Jornal de Monchique (edição de 15/06/1987 e edição n.º 172, de 24/06/1999)


Memórias Paroquiais de 1758

Sabe como funciona um moinho de rodízio?


Os moinhos de rodízio são assim designados por possuírem uma roda motriz horizontal,
o rodízio. Este tipo de moinho é construído em dois pisos, o piso de moagem, e uma
pequena cave situada ao nível da saída de água, onde trabalha o rodízio.
A água é desviada da ribeira para a represa e por essa direcionada para o cubo. Na parte
terminal desse, encontra-se a seteira, que é por onde a água sai, em pressão suficiente que,
ao bater nas penas do rodízio, vai fazer com que esse comece a mover-se. Esse movimento
é transmitido, através do veio e da pela, ao piso de cima, onde se encontra o mecanismo
de moagem, composto por uma mó fixa (o pouso) e uma mó giratória (a andadeira).
Sobre a Mó Andadeira (ou Mó de Cima) é instalada uma caixa (a Moega) na qual são
colocados os grãos de cereal, que vão caindo no olho da Mó Andadeira consoante a
regulação desejada pelo moleiro. (Figura 2).
Figura 2 – Corte esquemático de um moinho de rodízio.

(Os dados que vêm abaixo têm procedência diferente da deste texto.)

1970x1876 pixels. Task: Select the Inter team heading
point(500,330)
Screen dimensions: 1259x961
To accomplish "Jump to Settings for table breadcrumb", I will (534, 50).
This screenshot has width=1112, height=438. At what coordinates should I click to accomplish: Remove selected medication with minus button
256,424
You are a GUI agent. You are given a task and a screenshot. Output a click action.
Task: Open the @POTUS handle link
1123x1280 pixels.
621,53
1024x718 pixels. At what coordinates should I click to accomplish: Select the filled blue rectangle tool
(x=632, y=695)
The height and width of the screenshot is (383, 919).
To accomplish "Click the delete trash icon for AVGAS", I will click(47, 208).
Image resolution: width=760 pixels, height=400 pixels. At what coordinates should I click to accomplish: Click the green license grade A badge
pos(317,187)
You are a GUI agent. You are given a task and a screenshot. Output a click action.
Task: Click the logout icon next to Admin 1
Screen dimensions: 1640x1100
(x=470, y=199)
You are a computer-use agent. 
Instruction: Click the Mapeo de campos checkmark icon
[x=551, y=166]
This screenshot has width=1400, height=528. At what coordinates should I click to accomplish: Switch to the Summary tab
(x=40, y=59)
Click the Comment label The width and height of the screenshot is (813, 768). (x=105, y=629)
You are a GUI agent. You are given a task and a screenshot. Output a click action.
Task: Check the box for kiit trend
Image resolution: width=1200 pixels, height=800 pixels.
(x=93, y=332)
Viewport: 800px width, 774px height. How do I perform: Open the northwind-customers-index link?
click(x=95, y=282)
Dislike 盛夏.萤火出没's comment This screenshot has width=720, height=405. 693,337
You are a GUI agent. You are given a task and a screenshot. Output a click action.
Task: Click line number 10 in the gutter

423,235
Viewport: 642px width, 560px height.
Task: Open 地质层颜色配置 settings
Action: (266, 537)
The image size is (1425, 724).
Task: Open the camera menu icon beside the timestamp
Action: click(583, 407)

Elementos de um moinho de rodízio:


Andadeira ou Mó de cima – Mó com um orifício (olho) no centro, realiza o movimento
rotativo.
Pouso ou Mó de Baixo – Mó inferior que permanece fixa.
Moega – Caixa onde é colocado o cereal para moer.
Quelha – Calha ligada á Moega, por onde corre o cereal para o olho da mó.
Chamadouro – Acessório fixo à Quelha apoiado na Mó Andadeira, cuja trepidação faz
o cereal correr da Quelha para o olho da mó.
Segurelha – Peça que se encaixa num rasgo da Mó Andadeira, ligando esta ao Rodízio
através do Veio e da Pela. Tem como objetivo evitar que a mó superior encoste à inferior.
Veio – Elemento que prolonga a Segurelha, ligando-a à Pela.
Pela – Peça de ligação entre o veio e o rodízio.
Lobete - Peça em forma de cone, que prolonga a Pela; é regulável por duas cunhas de
madeira, sendo que na extremidade superior encaixa o veio.
Agulha – Peça que tem uma extremidade presa ao Urreiro e outra ao piso superior,
permitindo subir ou descer o moinho, ou seja, a Mó de Cima;
Rodízio – Roda composta por várias penas (travessas) dispostas radialmente.
Cubo – Canal que conduz a água até à roda motriz.
Seteira – Orifício de saída da água na extremidade do Cubo, orientado para atingir o
Rodízio.
Aleviadouro – Peça ligada ao Urreiro, que permite regular a distância entre as mós.
Urreiro - Trave de madeira colocado no solo, com um topo fixo e o outro ligado ao
Aleviadouro.
Telhedouro - dispositivo manual de paragem do moinho, constituído por um arame
ligado à extremidade de uma tábua que, quando é solta, baixa e desvia a água do rodízio,
interrompendo o movimento da Mó de Cima.